Étais-tu au courant des disques qui sortaient du studio de Joe Meek à Holloway Road ?
Yeah, les groupes qui travaillaient avec lui dégageaient une puissance et une atmosphère, car ses productions semblaient plus consistantes que celles d'autres artistes comme les Shadows.

Le son RGM était un son avec lequel on pouvait s'identifier.
Oui, et nous étions tous au courant de celui-ci à travers les chroniques du New Musical Express. J'avais l'habitude de lire cet hebdomadaire musical et d'y puiser une foule d'informations. Nous étions ainsi au courant que le son Joe Meek / RGM était différent comparé au reste, mais nous ne savions pas pourquoi; ni si cela était dû à la façon de jouer des musiciens ou non. Nous n'en avions aucune idée.

Tu as dû voir certains de ces groupes jouer à ton club habituel, comme les Moon Trekkers.
Oui, les Moon Trekkers y ont joué. Ils habitaient dans le Couch End et Muswell Hill. Rod Stewart fut leur chanteur pendant un moment. Il habitait près de Highgate.

Maintenant les disques RGM sont devenus des collectors et certains ont même eu beaucoup de succès comme les Tornados avec « Telstar », par exemple. Quels sont les autres hits de ce label ?
"Johnny Remember Me" par John Leyton et aussi les superbes disques de Mike Berry comme "A Tribute To Buddy Holly". Tous ces enregistrements étaient magnifiques.

En quelle année es-tu devenu assistant de studio ?
En Août 1964.

Tu travaillais à la salle de contrôle. Combien de personnes y avaient-ils ?
Il s'y trouvait l'ingénieur du son, l'assistant et le producteur ; donc trois personnes.

Te souviens-tu du premier enregistrement que tu as enregistré ?
C'était "Bye Bye Baby" par Tony Jackson qui venait de se faire virer des Searchers, en septembre 1964.

Tu travaillais aux studios Pye qui en ce temps-là était l'un des plus importants studios de Londres, d'ailleurs des artistes d'autres labels venaient régulièrement y enregistrer ?
A la différence de EMI, Decca et Phillips ; Pye était un studio pratique que n'importe qui pouvait utiliser.

Quel en était l'équipement ? Les magnétos étaient tous des trois pistes, les multi-pistes étaient des Ampex et on mixait sur des Ampex mono.
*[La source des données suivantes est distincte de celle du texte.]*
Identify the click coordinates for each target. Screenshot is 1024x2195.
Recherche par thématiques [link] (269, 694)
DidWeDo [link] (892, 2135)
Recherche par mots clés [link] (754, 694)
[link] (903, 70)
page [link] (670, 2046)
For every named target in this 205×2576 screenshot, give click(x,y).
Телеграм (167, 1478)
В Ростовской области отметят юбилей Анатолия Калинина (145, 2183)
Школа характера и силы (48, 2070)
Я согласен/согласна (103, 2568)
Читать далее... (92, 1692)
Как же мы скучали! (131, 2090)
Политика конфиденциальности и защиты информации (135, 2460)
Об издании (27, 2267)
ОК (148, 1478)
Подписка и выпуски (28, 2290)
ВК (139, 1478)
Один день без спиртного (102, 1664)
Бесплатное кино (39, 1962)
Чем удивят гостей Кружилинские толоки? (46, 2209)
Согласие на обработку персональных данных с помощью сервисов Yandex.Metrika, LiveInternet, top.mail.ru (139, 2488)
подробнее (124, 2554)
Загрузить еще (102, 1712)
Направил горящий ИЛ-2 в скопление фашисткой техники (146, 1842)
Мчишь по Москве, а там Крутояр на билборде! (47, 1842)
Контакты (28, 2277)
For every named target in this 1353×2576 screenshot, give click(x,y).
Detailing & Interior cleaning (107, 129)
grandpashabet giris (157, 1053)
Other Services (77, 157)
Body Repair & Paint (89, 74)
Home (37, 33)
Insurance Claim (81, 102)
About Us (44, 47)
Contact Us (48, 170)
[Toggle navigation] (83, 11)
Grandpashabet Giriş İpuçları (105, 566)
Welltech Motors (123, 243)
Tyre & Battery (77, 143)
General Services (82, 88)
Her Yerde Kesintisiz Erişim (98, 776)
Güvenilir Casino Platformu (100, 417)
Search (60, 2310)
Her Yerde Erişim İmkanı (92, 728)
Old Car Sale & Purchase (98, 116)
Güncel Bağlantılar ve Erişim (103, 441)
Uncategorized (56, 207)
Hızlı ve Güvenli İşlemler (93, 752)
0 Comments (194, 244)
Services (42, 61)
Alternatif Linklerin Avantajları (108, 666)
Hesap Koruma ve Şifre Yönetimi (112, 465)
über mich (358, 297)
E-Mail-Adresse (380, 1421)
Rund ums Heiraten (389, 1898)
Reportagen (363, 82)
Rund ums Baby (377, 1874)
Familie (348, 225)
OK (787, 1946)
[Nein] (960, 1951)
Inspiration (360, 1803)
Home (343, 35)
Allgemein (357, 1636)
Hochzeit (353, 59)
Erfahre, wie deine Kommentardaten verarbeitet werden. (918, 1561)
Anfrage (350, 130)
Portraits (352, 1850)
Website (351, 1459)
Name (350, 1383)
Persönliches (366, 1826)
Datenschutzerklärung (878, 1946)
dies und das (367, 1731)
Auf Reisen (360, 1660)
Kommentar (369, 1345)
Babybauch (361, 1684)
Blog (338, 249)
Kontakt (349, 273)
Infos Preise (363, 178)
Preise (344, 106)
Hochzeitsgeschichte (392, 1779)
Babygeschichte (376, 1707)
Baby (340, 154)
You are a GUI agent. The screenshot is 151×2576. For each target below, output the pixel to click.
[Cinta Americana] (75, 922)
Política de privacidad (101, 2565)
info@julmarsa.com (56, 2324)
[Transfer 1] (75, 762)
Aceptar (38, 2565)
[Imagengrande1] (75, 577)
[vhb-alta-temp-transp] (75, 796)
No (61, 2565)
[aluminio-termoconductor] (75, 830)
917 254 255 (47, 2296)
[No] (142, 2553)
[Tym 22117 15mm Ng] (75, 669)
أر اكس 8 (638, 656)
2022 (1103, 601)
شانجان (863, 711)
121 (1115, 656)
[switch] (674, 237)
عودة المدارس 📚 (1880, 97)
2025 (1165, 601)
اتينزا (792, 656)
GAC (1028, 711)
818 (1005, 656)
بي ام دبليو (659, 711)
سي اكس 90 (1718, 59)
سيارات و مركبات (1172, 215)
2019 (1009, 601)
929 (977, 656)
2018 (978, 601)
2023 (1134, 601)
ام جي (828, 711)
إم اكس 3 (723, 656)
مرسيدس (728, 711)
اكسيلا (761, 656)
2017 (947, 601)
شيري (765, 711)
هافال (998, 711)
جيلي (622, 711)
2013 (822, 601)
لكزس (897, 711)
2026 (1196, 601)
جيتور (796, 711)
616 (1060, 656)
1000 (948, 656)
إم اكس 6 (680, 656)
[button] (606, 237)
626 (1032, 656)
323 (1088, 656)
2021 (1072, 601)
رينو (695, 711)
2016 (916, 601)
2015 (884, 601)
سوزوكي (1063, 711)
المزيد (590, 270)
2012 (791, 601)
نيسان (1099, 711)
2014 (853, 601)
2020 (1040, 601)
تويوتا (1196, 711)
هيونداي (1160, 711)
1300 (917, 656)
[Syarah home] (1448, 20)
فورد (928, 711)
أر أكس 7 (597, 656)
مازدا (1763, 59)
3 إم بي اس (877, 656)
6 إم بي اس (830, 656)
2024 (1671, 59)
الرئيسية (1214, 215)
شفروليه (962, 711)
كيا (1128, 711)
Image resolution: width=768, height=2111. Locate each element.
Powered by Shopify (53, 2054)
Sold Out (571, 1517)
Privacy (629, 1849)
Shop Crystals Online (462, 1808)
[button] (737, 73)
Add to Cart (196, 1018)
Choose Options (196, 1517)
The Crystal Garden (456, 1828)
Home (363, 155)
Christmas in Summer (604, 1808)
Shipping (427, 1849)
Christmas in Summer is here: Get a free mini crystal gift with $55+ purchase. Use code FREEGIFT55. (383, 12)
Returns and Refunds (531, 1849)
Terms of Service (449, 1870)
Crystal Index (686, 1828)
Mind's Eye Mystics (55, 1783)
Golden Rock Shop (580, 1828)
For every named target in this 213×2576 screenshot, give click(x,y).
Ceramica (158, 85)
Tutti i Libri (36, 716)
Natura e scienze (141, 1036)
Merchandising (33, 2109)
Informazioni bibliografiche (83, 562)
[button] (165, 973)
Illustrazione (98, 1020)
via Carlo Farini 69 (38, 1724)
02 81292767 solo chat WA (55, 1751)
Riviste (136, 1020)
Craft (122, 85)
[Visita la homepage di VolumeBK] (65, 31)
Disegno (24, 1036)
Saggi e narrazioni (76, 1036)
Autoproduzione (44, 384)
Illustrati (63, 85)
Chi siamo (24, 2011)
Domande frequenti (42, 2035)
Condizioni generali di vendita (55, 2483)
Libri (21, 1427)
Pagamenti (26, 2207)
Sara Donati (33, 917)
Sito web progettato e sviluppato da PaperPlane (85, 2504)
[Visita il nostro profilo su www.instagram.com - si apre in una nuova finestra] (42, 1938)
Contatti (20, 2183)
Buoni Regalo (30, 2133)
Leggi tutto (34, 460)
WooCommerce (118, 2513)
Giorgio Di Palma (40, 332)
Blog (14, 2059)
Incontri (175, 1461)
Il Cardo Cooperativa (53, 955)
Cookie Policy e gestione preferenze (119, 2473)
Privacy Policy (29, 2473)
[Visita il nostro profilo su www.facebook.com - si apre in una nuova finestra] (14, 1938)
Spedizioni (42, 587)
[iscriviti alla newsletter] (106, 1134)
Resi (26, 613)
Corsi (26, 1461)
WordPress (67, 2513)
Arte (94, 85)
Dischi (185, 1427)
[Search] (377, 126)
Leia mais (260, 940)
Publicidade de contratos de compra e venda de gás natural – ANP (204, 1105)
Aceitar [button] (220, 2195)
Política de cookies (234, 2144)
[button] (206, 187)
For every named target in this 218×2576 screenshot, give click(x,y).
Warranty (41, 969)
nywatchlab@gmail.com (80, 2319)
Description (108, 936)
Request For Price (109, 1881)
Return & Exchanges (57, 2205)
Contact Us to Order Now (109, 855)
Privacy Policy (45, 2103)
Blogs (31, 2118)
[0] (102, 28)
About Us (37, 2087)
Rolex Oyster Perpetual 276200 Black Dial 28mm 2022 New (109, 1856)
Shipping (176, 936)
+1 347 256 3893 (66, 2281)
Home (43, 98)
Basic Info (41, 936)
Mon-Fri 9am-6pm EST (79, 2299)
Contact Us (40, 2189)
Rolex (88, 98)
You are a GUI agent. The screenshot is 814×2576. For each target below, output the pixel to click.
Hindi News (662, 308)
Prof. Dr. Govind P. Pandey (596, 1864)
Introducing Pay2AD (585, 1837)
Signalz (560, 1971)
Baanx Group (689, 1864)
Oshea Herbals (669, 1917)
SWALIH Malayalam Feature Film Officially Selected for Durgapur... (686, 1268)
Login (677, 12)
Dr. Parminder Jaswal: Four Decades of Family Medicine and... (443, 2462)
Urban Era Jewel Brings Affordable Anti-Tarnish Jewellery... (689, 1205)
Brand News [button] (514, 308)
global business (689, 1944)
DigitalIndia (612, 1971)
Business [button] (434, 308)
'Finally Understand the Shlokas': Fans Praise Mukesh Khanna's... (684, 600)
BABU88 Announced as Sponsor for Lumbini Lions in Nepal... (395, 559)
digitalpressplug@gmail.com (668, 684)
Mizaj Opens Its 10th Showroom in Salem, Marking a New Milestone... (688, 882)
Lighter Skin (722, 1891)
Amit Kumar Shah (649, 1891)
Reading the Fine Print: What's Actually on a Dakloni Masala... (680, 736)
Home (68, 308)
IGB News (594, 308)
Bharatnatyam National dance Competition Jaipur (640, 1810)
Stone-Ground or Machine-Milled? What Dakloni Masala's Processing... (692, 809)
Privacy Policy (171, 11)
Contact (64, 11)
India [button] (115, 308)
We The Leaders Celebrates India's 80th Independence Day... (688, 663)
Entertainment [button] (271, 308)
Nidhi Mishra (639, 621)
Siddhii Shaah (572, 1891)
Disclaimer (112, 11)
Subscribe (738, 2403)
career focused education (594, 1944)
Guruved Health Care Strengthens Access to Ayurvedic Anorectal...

Il y avait une machine stéréo parce qu'occasionnellement les orchestres comme celui de Kenny Ball étaient enregistrés directement en stéréo. Les grandes formations avaient droit à la stéréo mais les groupes devaient se contenter d'un son en mono.

Ils enregistraient les parties instrumentales et ensuite combien d'overdubs faisaient-ils ?
Les parties instrumentales étaient faites sur des trois pistes, la rythmique, et parfois le solo de guitare, se trouvait sur la seconde piste. Le chant était sur la première et la troisième servait pour les choeurs et éventuellement pour les percussions, tambourin ou le solo de guitare. Et après on mixait l'ensemble.

La plupart de ces enregistrements tiennent la route par rapport à ceux réalisés aujourd'hui en 24 pistes.
Je pense qu'il était plus palpitant d'enregistrer ainsi quand tout était fait en même temps, l'atmosphère était plus facile à capturer grâce à cette situation. Aujourd'hui, on obtient trop souvent des sons stériles. A l'époque une session durait trois heures au cours de laquelle était enregistré les faces A et B d'un 45 tours. Le mixage était fait dans la soirée et prenait à peu près deux heures. C'est ainsi que sont nés des classiques comme "The House Of The Rising Sun" des Animals enregistré en mono et fait à la va-vite. Les Kinks aussi étaient enregistrés en mono. Les bases des chansons prenaient en moyenne trois ou cinq prises, sauf les Searchers qui, une fois, ont eu recours à 72 pistes.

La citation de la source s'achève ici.